• [Exercise details] Line by line, transcribe the listing below without omission.

• [Data provided]
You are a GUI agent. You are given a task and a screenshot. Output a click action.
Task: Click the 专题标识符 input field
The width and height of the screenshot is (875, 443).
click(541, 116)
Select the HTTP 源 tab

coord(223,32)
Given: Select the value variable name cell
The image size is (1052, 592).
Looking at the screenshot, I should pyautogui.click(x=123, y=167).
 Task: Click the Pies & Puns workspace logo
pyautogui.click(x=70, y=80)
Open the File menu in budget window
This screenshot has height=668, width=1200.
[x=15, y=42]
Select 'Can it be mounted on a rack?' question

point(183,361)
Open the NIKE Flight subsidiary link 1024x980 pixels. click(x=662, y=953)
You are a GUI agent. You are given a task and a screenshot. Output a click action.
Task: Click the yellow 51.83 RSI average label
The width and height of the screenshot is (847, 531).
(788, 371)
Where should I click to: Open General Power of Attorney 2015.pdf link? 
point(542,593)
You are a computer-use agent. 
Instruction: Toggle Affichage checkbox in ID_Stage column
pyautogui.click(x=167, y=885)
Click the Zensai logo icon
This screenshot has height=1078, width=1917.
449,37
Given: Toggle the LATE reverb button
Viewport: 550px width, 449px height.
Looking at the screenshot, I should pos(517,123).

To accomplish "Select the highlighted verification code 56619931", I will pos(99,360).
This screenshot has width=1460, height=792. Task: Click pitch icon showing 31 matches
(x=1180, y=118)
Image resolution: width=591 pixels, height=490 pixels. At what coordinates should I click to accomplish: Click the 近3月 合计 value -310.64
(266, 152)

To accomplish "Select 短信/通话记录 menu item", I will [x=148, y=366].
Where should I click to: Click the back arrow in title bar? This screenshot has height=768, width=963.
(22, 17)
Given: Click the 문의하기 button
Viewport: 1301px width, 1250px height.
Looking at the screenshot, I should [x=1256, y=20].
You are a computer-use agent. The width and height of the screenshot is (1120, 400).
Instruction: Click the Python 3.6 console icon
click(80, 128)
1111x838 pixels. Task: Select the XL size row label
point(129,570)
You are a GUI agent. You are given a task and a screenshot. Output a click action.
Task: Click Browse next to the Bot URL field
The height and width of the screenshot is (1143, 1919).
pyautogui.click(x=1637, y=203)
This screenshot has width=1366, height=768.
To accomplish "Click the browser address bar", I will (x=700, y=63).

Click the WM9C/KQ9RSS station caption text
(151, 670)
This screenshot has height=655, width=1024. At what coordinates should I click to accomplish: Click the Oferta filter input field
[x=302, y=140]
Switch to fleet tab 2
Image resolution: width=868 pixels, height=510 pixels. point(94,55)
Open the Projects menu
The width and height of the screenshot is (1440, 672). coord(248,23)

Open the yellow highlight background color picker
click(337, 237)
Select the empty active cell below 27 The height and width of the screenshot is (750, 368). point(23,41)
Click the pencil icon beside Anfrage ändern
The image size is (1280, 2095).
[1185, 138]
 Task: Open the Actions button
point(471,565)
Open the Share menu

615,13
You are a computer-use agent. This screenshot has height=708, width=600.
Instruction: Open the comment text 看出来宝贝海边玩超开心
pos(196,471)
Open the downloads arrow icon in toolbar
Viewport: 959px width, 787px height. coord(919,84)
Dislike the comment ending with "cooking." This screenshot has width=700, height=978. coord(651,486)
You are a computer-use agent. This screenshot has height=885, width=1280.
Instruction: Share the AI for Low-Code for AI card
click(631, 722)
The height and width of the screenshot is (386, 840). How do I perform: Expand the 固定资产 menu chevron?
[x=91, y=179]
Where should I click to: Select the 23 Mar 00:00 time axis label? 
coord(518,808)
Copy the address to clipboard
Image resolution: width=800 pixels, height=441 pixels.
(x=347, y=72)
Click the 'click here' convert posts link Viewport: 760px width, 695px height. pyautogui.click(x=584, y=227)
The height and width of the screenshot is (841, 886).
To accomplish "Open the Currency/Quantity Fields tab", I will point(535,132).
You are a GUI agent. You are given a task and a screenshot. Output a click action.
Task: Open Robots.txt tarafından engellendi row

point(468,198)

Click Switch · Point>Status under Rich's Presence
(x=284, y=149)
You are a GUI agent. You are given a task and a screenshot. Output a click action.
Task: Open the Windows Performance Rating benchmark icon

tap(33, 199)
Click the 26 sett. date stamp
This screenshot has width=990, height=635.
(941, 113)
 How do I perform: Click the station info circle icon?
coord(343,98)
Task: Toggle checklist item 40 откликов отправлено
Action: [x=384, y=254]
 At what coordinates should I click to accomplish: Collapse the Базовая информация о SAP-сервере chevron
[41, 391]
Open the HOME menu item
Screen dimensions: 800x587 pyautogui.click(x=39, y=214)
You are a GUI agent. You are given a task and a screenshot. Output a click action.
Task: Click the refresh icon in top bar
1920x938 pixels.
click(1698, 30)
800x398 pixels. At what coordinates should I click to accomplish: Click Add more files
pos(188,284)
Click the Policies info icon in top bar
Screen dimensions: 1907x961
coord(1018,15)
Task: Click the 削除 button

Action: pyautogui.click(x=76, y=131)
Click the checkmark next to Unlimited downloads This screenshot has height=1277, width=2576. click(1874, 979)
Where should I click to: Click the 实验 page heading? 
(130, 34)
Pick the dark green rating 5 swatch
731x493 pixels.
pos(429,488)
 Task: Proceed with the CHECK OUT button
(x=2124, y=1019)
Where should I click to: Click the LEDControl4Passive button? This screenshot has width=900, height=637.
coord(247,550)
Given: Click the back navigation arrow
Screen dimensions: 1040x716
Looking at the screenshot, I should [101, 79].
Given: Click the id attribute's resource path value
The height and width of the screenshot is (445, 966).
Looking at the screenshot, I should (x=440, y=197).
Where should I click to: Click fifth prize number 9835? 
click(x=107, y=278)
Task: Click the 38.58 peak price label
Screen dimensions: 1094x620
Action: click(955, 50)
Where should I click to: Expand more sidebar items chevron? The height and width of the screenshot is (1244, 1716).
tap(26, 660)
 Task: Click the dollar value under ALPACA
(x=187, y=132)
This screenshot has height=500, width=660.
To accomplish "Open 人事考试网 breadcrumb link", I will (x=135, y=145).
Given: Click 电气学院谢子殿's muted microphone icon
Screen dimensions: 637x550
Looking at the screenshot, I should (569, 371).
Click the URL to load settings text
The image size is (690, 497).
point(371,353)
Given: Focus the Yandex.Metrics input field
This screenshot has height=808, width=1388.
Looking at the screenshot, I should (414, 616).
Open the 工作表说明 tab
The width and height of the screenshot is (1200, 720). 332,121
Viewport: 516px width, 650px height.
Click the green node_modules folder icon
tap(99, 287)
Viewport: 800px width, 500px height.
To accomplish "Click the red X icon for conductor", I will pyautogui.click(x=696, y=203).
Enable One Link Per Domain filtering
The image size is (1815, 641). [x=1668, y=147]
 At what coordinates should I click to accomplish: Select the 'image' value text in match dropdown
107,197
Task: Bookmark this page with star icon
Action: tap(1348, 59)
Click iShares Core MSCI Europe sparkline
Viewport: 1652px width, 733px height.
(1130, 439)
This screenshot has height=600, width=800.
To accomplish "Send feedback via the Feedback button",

• [Answer box]
You are a GUI agent. You are given a task and a screenshot. Output a click action.
Task: Click the 专题标识符 input field
The width and height of the screenshot is (875, 443).
click(541, 116)
Select the HTTP 源 tab

coord(223,32)
Given: Select the value variable name cell
The image size is (1052, 592).
Looking at the screenshot, I should pyautogui.click(x=123, y=167).
 Task: Click the Pies & Puns workspace logo
pyautogui.click(x=70, y=80)
Open the File menu in budget window
This screenshot has height=668, width=1200.
[x=15, y=42]
Select 'Can it be mounted on a rack?' question

point(183,361)
Open the NIKE Flight subsidiary link 1024x980 pixels. click(x=662, y=953)
You are a GUI agent. You are given a task and a screenshot. Output a click action.
Task: Click the yellow 51.83 RSI average label
The width and height of the screenshot is (847, 531).
(788, 371)
Where should I click to: Open General Power of Attorney 2015.pdf link? 
point(542,593)
You are a computer-use agent. 
Instruction: Toggle Affichage checkbox in ID_Stage column
pyautogui.click(x=167, y=885)
Click the Zensai logo icon
This screenshot has height=1078, width=1917.
449,37
Given: Toggle the LATE reverb button
Viewport: 550px width, 449px height.
Looking at the screenshot, I should pos(517,123).

To accomplish "Select the highlighted verification code 56619931", I will pos(99,360).
This screenshot has width=1460, height=792. Task: Click pitch icon showing 31 matches
(x=1180, y=118)
Image resolution: width=591 pixels, height=490 pixels. At what coordinates should I click to accomplish: Click the 近3月 合计 value -310.64
(266, 152)

To accomplish "Select 短信/通话记录 menu item", I will [x=148, y=366].
Where should I click to: Click the back arrow in title bar? This screenshot has height=768, width=963.
(22, 17)
Given: Click the 문의하기 button
Viewport: 1301px width, 1250px height.
Looking at the screenshot, I should [x=1256, y=20].
You are a computer-use agent. The width and height of the screenshot is (1120, 400).
Instruction: Click the Python 3.6 console icon
click(80, 128)
1111x838 pixels. Task: Select the XL size row label
point(129,570)
You are a GUI agent. You are given a task and a screenshot. Output a click action.
Task: Click Browse next to the Bot URL field
The height and width of the screenshot is (1143, 1919).
pyautogui.click(x=1637, y=203)
This screenshot has width=1366, height=768.
To accomplish "Click the browser address bar", I will (x=700, y=63).

Click the WM9C/KQ9RSS station caption text
(151, 670)
This screenshot has height=655, width=1024. At what coordinates should I click to accomplish: Click the Oferta filter input field
[x=302, y=140]
Switch to fleet tab 2
Image resolution: width=868 pixels, height=510 pixels. point(94,55)
Open the Projects menu
The width and height of the screenshot is (1440, 672). coord(248,23)

Open the yellow highlight background color picker
click(337, 237)
Select the empty active cell below 27 The height and width of the screenshot is (750, 368). point(23,41)
Click the pencil icon beside Anfrage ändern
The image size is (1280, 2095).
[1185, 138]
 Task: Open the Actions button
point(471,565)
Open the Share menu

615,13
You are a computer-use agent. This screenshot has height=708, width=600.
Instruction: Open the comment text 看出来宝贝海边玩超开心
pos(196,471)
Open the downloads arrow icon in toolbar
Viewport: 959px width, 787px height. coord(919,84)
Dislike the comment ending with "cooking." This screenshot has width=700, height=978. coord(651,486)
You are a computer-use agent. This screenshot has height=885, width=1280.
Instruction: Share the AI for Low-Code for AI card
click(631, 722)
The height and width of the screenshot is (386, 840). How do I perform: Expand the 固定资产 menu chevron?
[x=91, y=179]
Where should I click to: Select the 23 Mar 00:00 time axis label? 
coord(518,808)
Copy the address to clipboard
Image resolution: width=800 pixels, height=441 pixels.
(x=347, y=72)
Click the 'click here' convert posts link Viewport: 760px width, 695px height. pyautogui.click(x=584, y=227)
The height and width of the screenshot is (841, 886).
To accomplish "Open the Currency/Quantity Fields tab", I will point(535,132).
You are a GUI agent. You are given a task and a screenshot. Output a click action.
Task: Open Robots.txt tarafından engellendi row

point(468,198)

Click Switch · Point>Status under Rich's Presence
(x=284, y=149)
You are a GUI agent. You are given a task and a screenshot. Output a click action.
Task: Open the Windows Performance Rating benchmark icon

tap(33, 199)
Click the 26 sett. date stamp
This screenshot has width=990, height=635.
(941, 113)
 How do I perform: Click the station info circle icon?
coord(343,98)
Task: Toggle checklist item 40 откликов отправлено
Action: [x=384, y=254]
 At what coordinates should I click to accomplish: Collapse the Базовая информация о SAP-сервере chevron
[41, 391]
Open the HOME menu item
Screen dimensions: 800x587 pyautogui.click(x=39, y=214)
You are a GUI agent. You are given a task and a screenshot. Output a click action.
Task: Click the refresh icon in top bar
1920x938 pixels.
click(1698, 30)
800x398 pixels. At what coordinates should I click to accomplish: Click Add more files
pos(188,284)
Click the Policies info icon in top bar
Screen dimensions: 1907x961
coord(1018,15)
Task: Click the 削除 button

Action: pyautogui.click(x=76, y=131)
Click the checkmark next to Unlimited downloads This screenshot has height=1277, width=2576. click(1874, 979)
Where should I click to: Click the 实验 page heading? 
(130, 34)
Pick the dark green rating 5 swatch
731x493 pixels.
pos(429,488)
 Task: Proceed with the CHECK OUT button
(x=2124, y=1019)
Where should I click to: Click the LEDControl4Passive button? This screenshot has width=900, height=637.
coord(247,550)
Given: Click the back navigation arrow
Screen dimensions: 1040x716
Looking at the screenshot, I should [101, 79].
Given: Click the id attribute's resource path value
The height and width of the screenshot is (445, 966).
Looking at the screenshot, I should (x=440, y=197).
Where should I click to: Click fifth prize number 9835? 
click(x=107, y=278)
Task: Click the 38.58 peak price label
Screen dimensions: 1094x620
Action: click(955, 50)
Where should I click to: Expand more sidebar items chevron? The height and width of the screenshot is (1244, 1716).
tap(26, 660)
 Task: Click the dollar value under ALPACA
(x=187, y=132)
This screenshot has height=500, width=660.
To accomplish "Open 人事考试网 breadcrumb link", I will (x=135, y=145).
Given: Click 电气学院谢子殿's muted microphone icon
Screen dimensions: 637x550
Looking at the screenshot, I should (569, 371).
Click the URL to load settings text
The image size is (690, 497).
point(371,353)
Given: Focus the Yandex.Metrics input field
This screenshot has height=808, width=1388.
Looking at the screenshot, I should (414, 616).
Open the 工作表说明 tab
The width and height of the screenshot is (1200, 720). 332,121
Viewport: 516px width, 650px height.
Click the green node_modules folder icon
tap(99, 287)
Viewport: 800px width, 500px height.
To accomplish "Click the red X icon for conductor", I will pyautogui.click(x=696, y=203).
Enable One Link Per Domain filtering
The image size is (1815, 641). [x=1668, y=147]
 At what coordinates should I click to accomplish: Select the 'image' value text in match dropdown
107,197
Task: Bookmark this page with star icon
Action: tap(1348, 59)
Click iShares Core MSCI Europe sparkline
Viewport: 1652px width, 733px height.
(1130, 439)
This screenshot has height=600, width=800.
To accomplish "Send feedback via the Feedback button",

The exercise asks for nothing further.